Limerence and complex PTSD

Ive been reading a lot recently on trauma and PTSD. Ive noticed the term “complex PTSD” appear more and more. Apparently it was first coined by Judith Herman in her book Trauma and Recovery: The Aftermath of Violence. Ive just finished it and can highly recommend it.

Complex PTSD is defined as:

Complex Post Traumatic Stress Disorder (C-PTSD) is a condition that results from chronic or long-term exposure to emotional trauma over which a victim has little or no control and from which there is little or no hope of escape, such as in cases of:

domestic emotional, physical or sexual abuse
childhood emotional, physical or sexual abuse
entrapment or kidnapping.
slavery or enforced labor.
long term imprisonment and torture
repeated violations of personal boundaries.
long-term objectification.
exposure to gaslighting & false accusations
long-term exposure to inconsistent, push-pull, splitting or alternating raging & hoovering behaviors.
long-term taking care of mentally ill or chronically sick family members.
long term exposure to crisis conditions.

I was struck by this quote elsewhere “obsessive/compulsive disorder, which is sometimes more accurately described as an excessive, fixated flight response to trauma”.

As we all know, limerence has a strong linkage to OCD. I am wondering if limerence is another way of having a fixated flight response to trauma? . Ive described limerence as the mother of all distractions. Distraction from what? For me, it was early life abuse and trans-generational trauma.

I wonder if us limerents have a higher than average amount of traumatic experiences in early life?

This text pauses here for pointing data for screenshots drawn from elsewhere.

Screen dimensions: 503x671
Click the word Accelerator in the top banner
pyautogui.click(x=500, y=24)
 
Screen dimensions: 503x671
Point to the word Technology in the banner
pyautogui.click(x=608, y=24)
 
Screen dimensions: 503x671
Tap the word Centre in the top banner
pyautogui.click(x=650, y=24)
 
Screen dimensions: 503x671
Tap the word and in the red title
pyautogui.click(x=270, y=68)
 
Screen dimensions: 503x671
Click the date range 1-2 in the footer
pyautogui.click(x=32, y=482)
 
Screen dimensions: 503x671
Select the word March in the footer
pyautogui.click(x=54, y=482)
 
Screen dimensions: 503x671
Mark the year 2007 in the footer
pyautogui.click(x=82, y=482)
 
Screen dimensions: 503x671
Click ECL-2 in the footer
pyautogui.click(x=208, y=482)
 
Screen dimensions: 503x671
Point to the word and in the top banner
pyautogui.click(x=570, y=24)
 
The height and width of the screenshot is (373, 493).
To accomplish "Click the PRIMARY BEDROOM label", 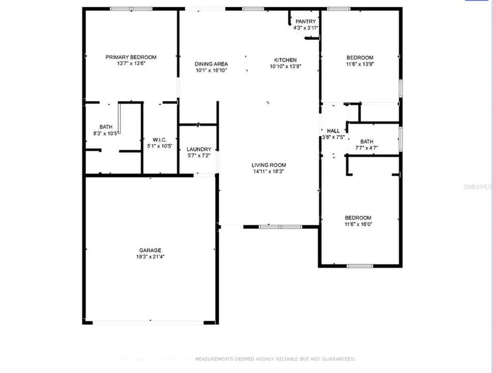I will coord(131,57).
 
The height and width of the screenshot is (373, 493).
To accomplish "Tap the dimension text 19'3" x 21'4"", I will coord(150,256).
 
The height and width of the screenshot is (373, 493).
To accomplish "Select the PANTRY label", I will coord(306,21).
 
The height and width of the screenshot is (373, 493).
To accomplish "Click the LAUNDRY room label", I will coord(199,149).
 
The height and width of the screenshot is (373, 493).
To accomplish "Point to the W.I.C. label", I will coord(159,139).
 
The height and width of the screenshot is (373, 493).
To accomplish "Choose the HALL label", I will coord(333,131).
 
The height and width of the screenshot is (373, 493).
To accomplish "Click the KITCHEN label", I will coord(285,60).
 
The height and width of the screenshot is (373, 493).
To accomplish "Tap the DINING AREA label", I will coord(211,64).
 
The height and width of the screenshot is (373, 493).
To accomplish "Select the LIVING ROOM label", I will coord(269,165).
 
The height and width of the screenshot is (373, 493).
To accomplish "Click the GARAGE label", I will coord(150,250).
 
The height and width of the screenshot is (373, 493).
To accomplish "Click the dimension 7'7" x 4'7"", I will coord(367,148).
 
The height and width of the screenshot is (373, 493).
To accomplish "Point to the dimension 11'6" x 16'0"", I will coord(358,224).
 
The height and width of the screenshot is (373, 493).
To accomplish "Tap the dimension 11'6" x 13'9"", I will coord(360,64).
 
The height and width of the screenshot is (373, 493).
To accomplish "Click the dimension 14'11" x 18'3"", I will coord(269,171).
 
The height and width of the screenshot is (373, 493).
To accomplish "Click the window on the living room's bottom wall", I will coord(280,226).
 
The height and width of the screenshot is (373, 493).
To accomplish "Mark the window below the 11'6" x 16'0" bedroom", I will coord(360,266).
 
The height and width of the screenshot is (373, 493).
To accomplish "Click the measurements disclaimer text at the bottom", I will coord(275,358).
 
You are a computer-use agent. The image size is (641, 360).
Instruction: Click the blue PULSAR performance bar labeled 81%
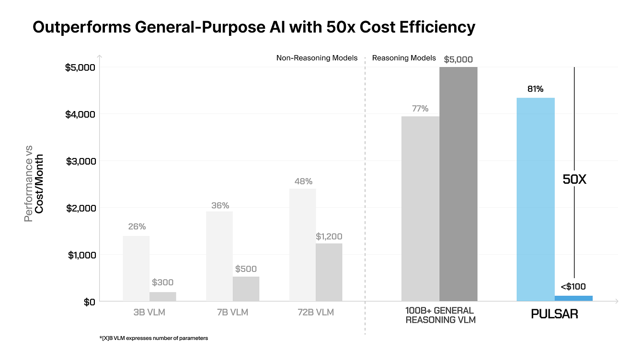click(x=536, y=199)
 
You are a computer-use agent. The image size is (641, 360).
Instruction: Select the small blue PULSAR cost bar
click(x=573, y=298)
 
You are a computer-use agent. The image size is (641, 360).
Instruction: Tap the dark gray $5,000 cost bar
click(x=458, y=184)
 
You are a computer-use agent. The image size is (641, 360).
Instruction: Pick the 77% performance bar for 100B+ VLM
click(x=420, y=209)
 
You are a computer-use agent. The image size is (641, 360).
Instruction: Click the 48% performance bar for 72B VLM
click(x=302, y=245)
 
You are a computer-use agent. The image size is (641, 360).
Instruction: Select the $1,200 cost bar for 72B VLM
click(x=329, y=272)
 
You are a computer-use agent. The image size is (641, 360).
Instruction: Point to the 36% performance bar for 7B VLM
click(x=219, y=256)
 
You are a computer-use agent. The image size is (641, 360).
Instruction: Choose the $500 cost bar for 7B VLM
click(x=246, y=289)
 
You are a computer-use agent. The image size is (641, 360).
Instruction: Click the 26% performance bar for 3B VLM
click(x=136, y=268)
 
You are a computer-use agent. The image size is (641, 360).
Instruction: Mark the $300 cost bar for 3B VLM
click(x=163, y=296)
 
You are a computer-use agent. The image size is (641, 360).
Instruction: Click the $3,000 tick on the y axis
click(x=81, y=161)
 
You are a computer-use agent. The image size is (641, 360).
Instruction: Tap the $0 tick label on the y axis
click(x=90, y=302)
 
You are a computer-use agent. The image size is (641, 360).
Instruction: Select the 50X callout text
click(x=574, y=180)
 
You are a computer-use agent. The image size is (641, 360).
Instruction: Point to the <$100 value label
click(x=573, y=287)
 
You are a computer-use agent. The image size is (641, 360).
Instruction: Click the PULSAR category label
click(x=554, y=314)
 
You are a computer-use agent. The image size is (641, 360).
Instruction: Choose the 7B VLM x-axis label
click(x=232, y=313)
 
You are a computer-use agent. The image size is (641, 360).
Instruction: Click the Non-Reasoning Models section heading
click(x=317, y=58)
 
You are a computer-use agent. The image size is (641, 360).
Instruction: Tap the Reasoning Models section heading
click(x=404, y=58)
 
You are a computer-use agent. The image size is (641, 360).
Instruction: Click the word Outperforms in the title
click(x=80, y=27)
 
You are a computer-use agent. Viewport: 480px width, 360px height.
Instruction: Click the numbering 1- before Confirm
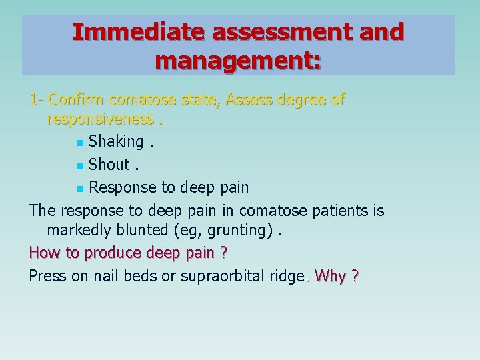pos(36,101)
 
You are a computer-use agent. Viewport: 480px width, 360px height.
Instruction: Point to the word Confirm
pos(77,101)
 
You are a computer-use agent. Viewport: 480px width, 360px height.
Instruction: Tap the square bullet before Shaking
pos(80,143)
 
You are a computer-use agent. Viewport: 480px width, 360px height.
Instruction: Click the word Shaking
pos(116,142)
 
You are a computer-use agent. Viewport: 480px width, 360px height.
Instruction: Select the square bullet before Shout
pos(80,165)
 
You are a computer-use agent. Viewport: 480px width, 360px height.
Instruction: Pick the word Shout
pos(109,165)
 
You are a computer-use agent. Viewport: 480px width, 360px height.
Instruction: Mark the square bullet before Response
pos(80,188)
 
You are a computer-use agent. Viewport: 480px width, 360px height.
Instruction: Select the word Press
pos(47,276)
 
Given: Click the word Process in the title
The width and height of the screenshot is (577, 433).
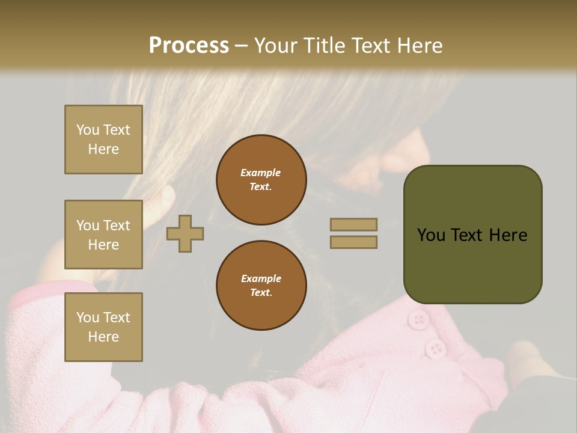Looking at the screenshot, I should point(189,46).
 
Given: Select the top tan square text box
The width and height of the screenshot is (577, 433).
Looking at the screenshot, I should point(103,140).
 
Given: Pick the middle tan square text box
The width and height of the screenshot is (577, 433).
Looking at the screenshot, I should point(103,235).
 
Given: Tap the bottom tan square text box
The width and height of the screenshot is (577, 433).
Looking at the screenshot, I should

One Reply to “Limerence and complex PTSD”

  1. Hi,
    Thanks for this post as the nature of limerence, especially connections with CPTSD are rarely covered.
    As for me too, limerence seems to be flight response, but in its roots I would notice the need for dissociation, escaping to ideal fantasy with Limerent Object.
    The OCD part can be caused by dopamine boost when fantasazing and our thirst to repeat the cycle to feel better.
    Trauma connected with abandonment and neglecting cause us search unobtainable “objects” to re-live all again like a hopeless unconscious programme.